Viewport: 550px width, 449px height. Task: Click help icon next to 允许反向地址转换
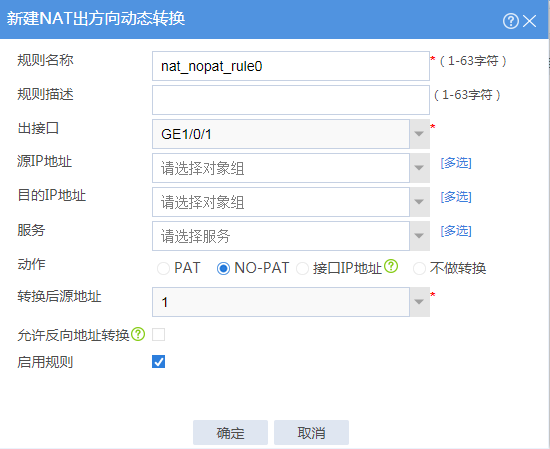coord(138,334)
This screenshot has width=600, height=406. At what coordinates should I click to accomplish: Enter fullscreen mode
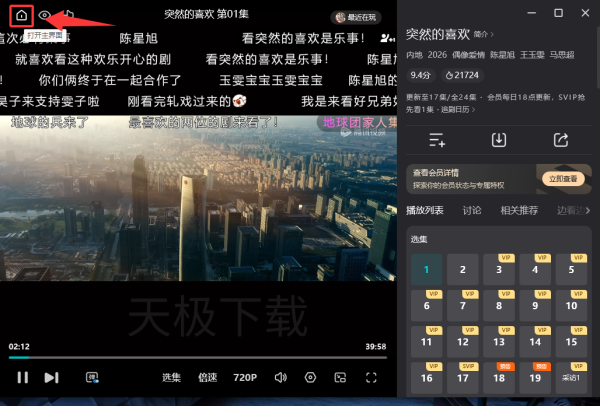(x=371, y=377)
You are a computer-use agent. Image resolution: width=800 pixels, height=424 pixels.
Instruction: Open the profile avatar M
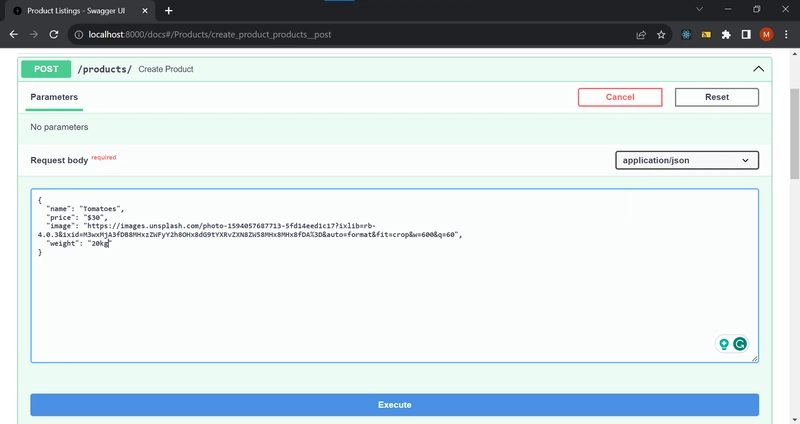[766, 35]
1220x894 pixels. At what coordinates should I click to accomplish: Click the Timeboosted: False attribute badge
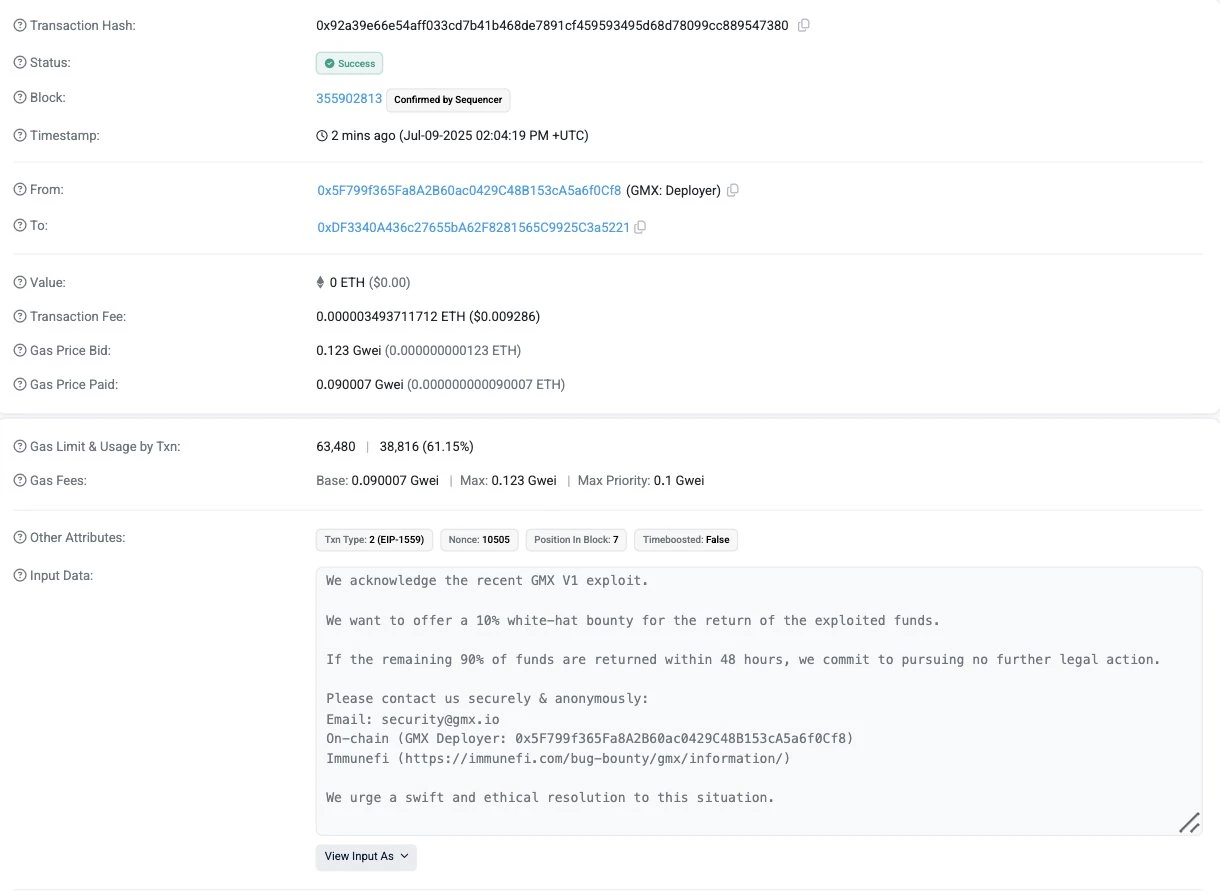(686, 539)
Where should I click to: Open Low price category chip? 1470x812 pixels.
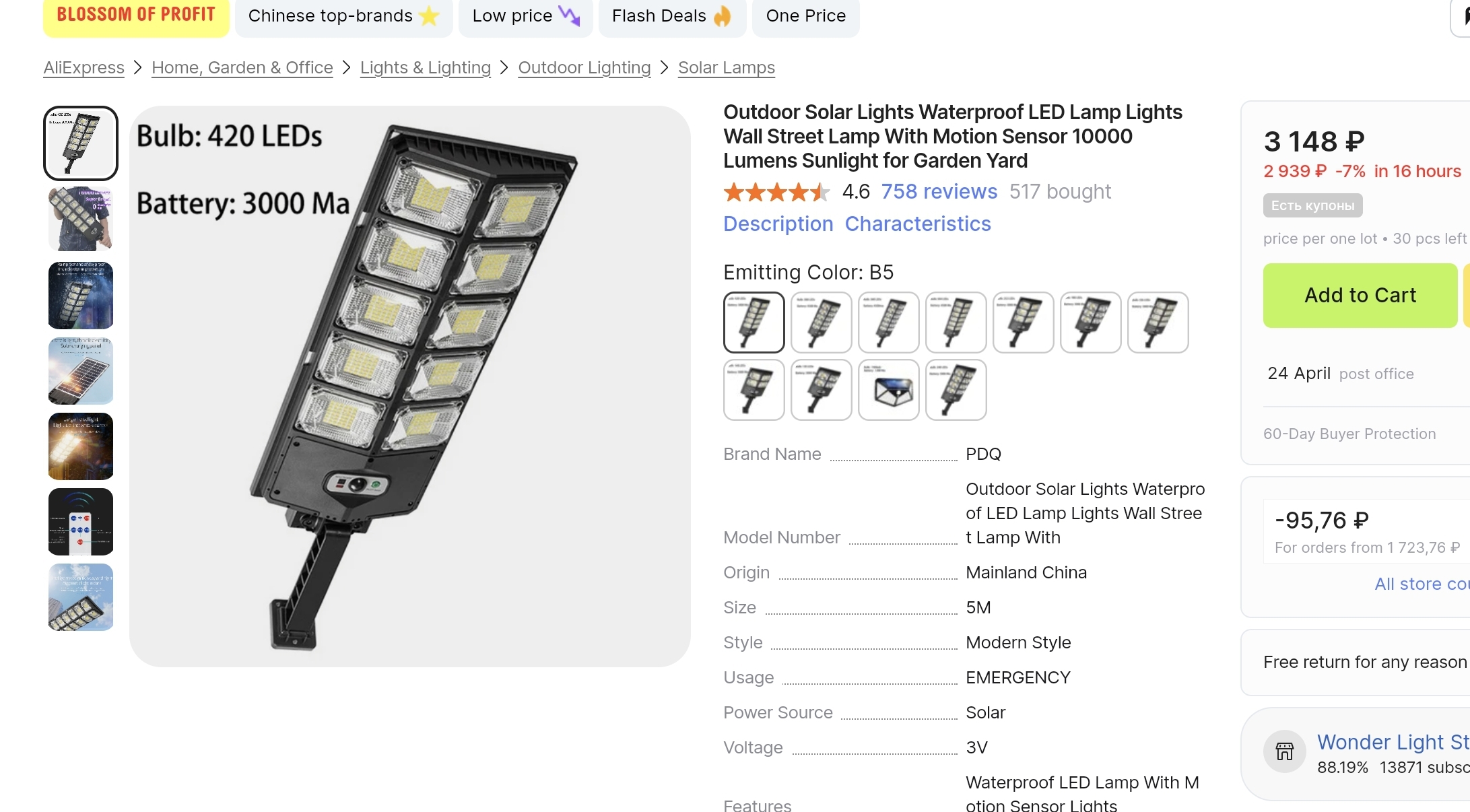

____________

> [ASSIGNED TASK] Set down exactly the lines between the one with "1220x894 pixels. At" and the last line of the material above, both included, but none of the pictures.

> [WRITTEN ANSWER]
1220x894 pixels. At what coordinates should I click to accomplish: Click the Timeboosted: False attribute badge
(686, 539)
Where should I click to: Open Low price category chip? 1470x812 pixels.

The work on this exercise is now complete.